Description of the task: Type the listing below out again exactly. No images.

[Data records]

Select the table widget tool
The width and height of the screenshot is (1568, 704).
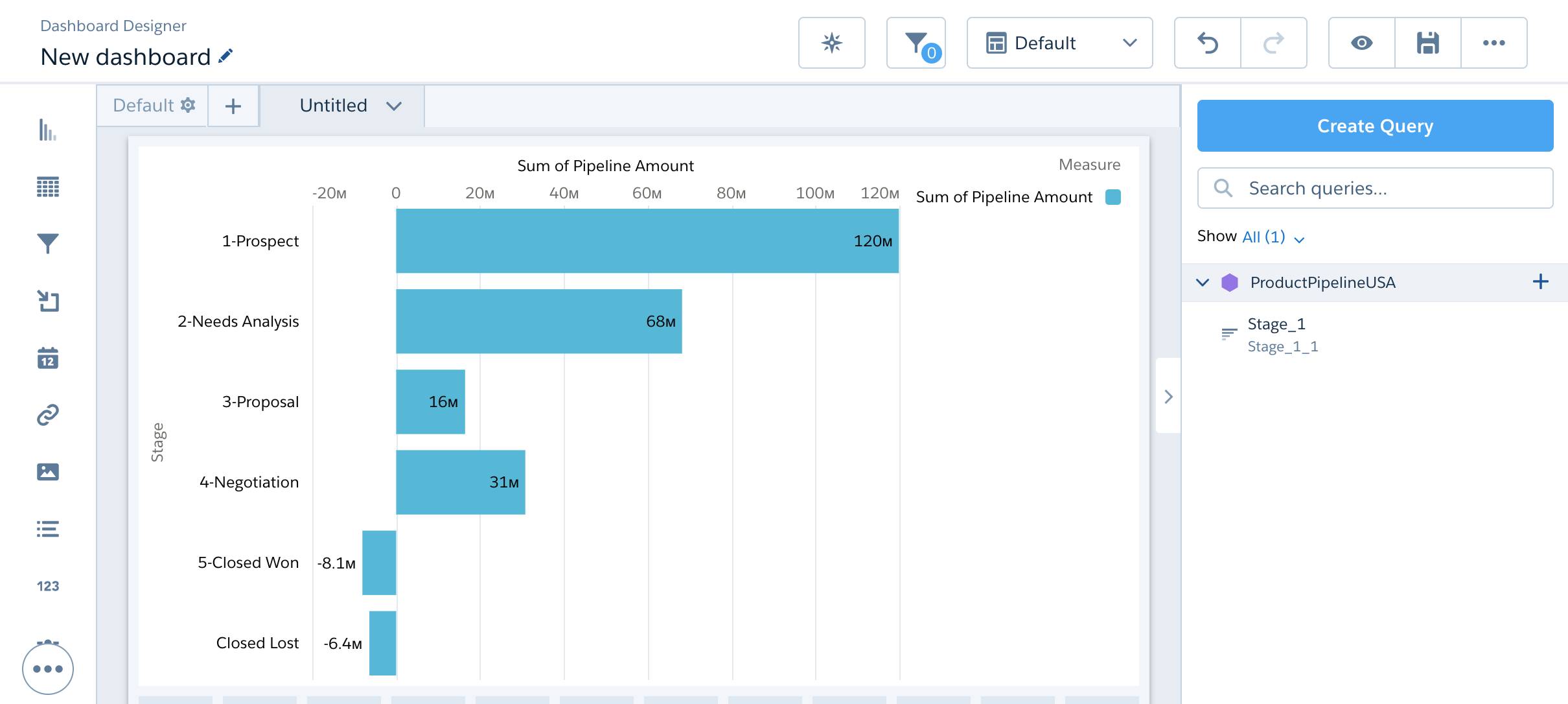48,187
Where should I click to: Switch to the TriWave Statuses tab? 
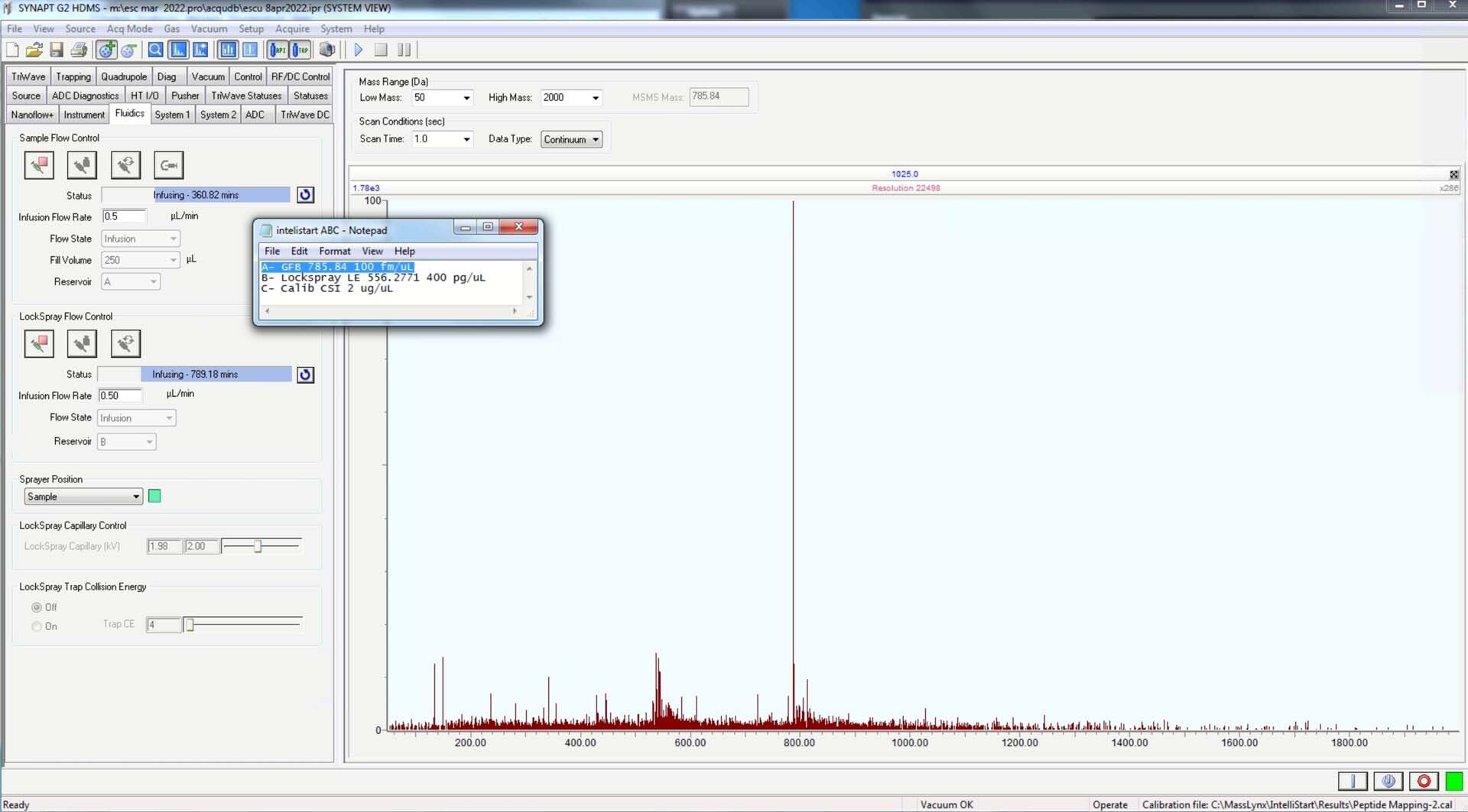click(245, 95)
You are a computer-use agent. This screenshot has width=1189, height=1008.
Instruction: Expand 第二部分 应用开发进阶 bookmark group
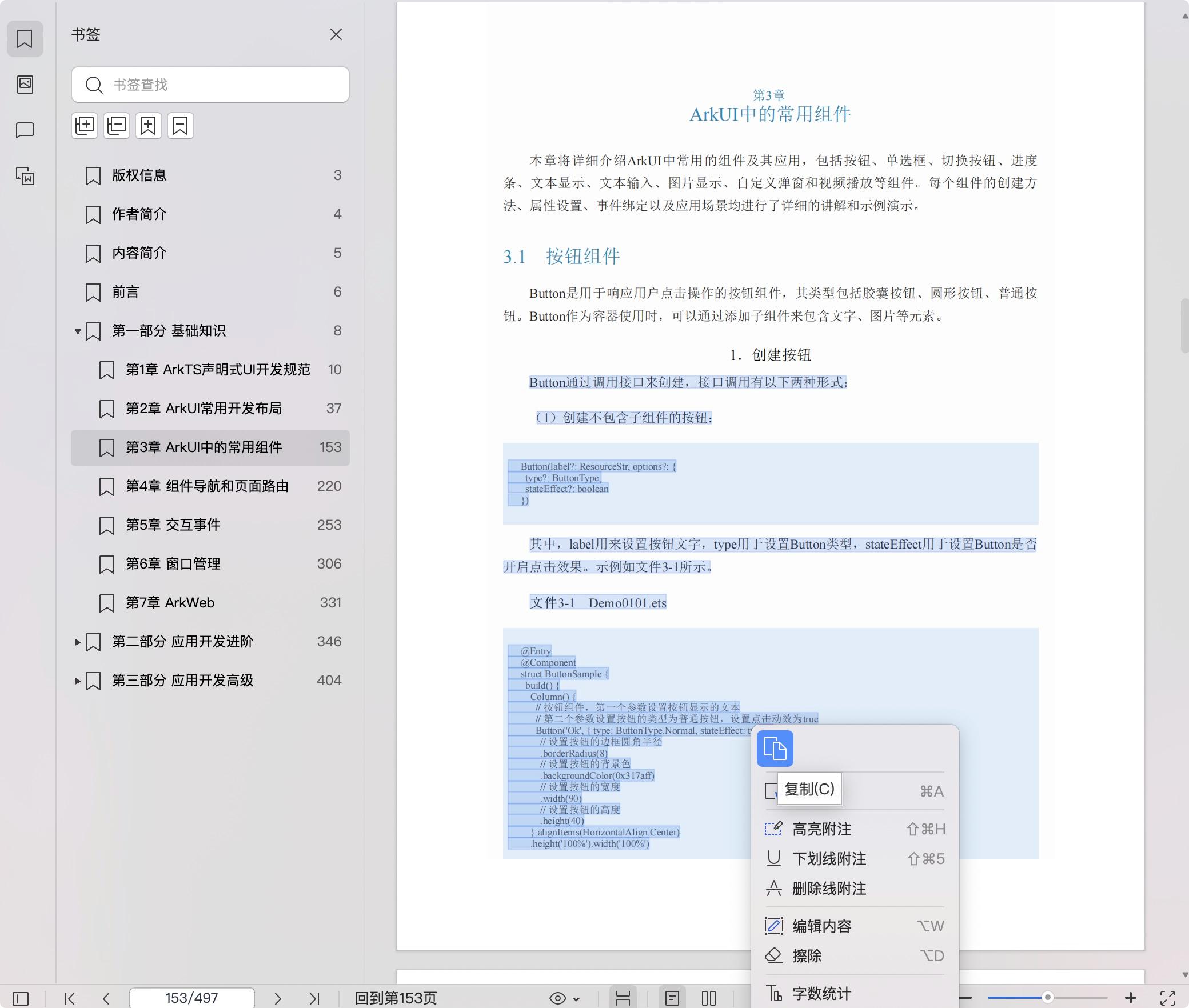[78, 642]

[/Data records]

Written response:
Select the table widget tool
The width and height of the screenshot is (1568, 704).
48,187
Where should I click to: Switch to the TriWave Statuses tab? 
click(245, 95)
You are a computer-use agent. This screenshot has width=1189, height=1008.
Instruction: Expand 第二部分 应用开发进阶 bookmark group
[78, 642]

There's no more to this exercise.